Your task. Every record must be repeated precisely as it stands.

Saved entries:
····················
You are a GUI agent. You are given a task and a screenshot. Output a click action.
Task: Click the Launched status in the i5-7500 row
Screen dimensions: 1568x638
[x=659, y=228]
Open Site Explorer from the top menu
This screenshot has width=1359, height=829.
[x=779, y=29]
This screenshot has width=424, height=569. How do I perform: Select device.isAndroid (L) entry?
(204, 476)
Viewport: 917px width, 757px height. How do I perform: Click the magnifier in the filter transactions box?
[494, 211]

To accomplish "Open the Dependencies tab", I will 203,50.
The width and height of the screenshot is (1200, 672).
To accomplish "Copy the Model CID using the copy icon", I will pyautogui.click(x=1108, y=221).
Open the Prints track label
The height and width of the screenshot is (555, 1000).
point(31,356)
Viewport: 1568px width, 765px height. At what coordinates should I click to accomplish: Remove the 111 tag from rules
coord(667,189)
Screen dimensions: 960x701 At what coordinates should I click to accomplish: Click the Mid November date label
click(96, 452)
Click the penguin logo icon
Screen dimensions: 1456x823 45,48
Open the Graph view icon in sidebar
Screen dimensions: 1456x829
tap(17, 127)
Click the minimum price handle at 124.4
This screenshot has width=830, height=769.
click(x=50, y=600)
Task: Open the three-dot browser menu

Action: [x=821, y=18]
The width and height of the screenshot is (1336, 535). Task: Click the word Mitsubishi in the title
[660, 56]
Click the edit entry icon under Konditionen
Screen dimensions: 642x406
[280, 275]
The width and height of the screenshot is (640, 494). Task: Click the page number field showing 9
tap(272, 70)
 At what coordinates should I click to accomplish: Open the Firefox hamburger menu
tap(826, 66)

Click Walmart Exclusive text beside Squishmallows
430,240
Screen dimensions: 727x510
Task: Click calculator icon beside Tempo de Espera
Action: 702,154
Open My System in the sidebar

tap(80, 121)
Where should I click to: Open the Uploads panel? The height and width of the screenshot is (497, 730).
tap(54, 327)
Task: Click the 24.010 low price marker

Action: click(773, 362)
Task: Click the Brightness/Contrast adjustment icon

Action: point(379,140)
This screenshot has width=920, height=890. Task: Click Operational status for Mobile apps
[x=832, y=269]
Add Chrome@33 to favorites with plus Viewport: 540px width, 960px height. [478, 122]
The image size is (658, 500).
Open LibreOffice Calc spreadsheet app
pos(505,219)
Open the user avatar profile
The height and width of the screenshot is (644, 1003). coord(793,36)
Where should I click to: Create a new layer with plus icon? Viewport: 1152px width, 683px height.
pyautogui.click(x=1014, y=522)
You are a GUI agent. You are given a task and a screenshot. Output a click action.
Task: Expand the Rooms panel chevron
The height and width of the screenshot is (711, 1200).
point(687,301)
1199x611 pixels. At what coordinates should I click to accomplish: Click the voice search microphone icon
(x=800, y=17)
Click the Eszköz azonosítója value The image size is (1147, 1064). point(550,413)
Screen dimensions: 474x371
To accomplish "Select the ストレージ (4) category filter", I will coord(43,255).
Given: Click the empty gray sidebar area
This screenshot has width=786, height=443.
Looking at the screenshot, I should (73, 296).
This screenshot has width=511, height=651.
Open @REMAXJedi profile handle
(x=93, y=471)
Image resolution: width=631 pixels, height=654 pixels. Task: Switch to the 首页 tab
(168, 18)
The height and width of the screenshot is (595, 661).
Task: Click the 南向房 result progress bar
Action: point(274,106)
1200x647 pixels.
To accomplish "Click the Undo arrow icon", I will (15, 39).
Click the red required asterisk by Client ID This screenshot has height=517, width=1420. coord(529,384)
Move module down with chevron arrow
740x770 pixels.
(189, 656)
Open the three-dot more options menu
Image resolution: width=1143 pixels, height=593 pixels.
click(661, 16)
····················
Exercise result.
You are a GUI agent. You are given a task and a screenshot. Output a click action.
Task: Click the Launched status in the i5-7500 row
Screen dimensions: 1568x638
[x=659, y=228]
Open Site Explorer from the top menu
This screenshot has width=1359, height=829.
[x=779, y=29]
This screenshot has width=424, height=569. How do I perform: Select device.isAndroid (L) entry?
(204, 476)
Viewport: 917px width, 757px height. How do I perform: Click the magnifier in the filter transactions box?
[494, 211]

To accomplish "Open the Dependencies tab", I will 203,50.
The width and height of the screenshot is (1200, 672).
To accomplish "Copy the Model CID using the copy icon", I will pyautogui.click(x=1108, y=221).
Open the Prints track label
The height and width of the screenshot is (555, 1000).
point(31,356)
Viewport: 1568px width, 765px height. At what coordinates should I click to accomplish: Remove the 111 tag from rules
coord(667,189)
Screen dimensions: 960x701 At what coordinates should I click to accomplish: Click the Mid November date label
click(96, 452)
Click the penguin logo icon
Screen dimensions: 1456x823 45,48
Open the Graph view icon in sidebar
Screen dimensions: 1456x829
tap(17, 127)
Click the minimum price handle at 124.4
This screenshot has width=830, height=769.
click(x=50, y=600)
Task: Open the three-dot browser menu

Action: [x=821, y=18]
The width and height of the screenshot is (1336, 535). Task: Click the word Mitsubishi in the title
[660, 56]
Click the edit entry icon under Konditionen
Screen dimensions: 642x406
[280, 275]
The width and height of the screenshot is (640, 494). Task: Click the page number field showing 9
tap(272, 70)
 At what coordinates should I click to accomplish: Open the Firefox hamburger menu
tap(826, 66)

Click Walmart Exclusive text beside Squishmallows
430,240
Screen dimensions: 727x510
Task: Click calculator icon beside Tempo de Espera
Action: 702,154
Open My System in the sidebar

tap(80, 121)
Where should I click to: Open the Uploads panel? The height and width of the screenshot is (497, 730).
tap(54, 327)
Task: Click the 24.010 low price marker

Action: click(773, 362)
Task: Click the Brightness/Contrast adjustment icon

Action: point(379,140)
This screenshot has width=920, height=890. Task: Click Operational status for Mobile apps
[x=832, y=269]
Add Chrome@33 to favorites with plus Viewport: 540px width, 960px height. [478, 122]
The image size is (658, 500).
Open LibreOffice Calc spreadsheet app
pos(505,219)
Open the user avatar profile
The height and width of the screenshot is (644, 1003). coord(793,36)
Where should I click to: Create a new layer with plus icon? Viewport: 1152px width, 683px height.
pyautogui.click(x=1014, y=522)
You are a GUI agent. You are given a task and a screenshot. Output a click action.
Task: Expand the Rooms panel chevron
The height and width of the screenshot is (711, 1200).
point(687,301)
1199x611 pixels. At what coordinates should I click to accomplish: Click the voice search microphone icon
(x=800, y=17)
Click the Eszköz azonosítója value The image size is (1147, 1064). point(550,413)
Screen dimensions: 474x371
To accomplish "Select the ストレージ (4) category filter", I will coord(43,255).
Given: Click the empty gray sidebar area
This screenshot has width=786, height=443.
Looking at the screenshot, I should (73, 296).
This screenshot has width=511, height=651.
Open @REMAXJedi profile handle
(x=93, y=471)
Image resolution: width=631 pixels, height=654 pixels. Task: Switch to the 首页 tab
(168, 18)
The height and width of the screenshot is (595, 661).
Task: Click the 南向房 result progress bar
Action: point(274,106)
1200x647 pixels.
To accomplish "Click the Undo arrow icon", I will (15, 39).
Click the red required asterisk by Client ID This screenshot has height=517, width=1420. coord(529,384)
Move module down with chevron arrow
740x770 pixels.
(189, 656)
Open the three-dot more options menu
Image resolution: width=1143 pixels, height=593 pixels.
click(661, 16)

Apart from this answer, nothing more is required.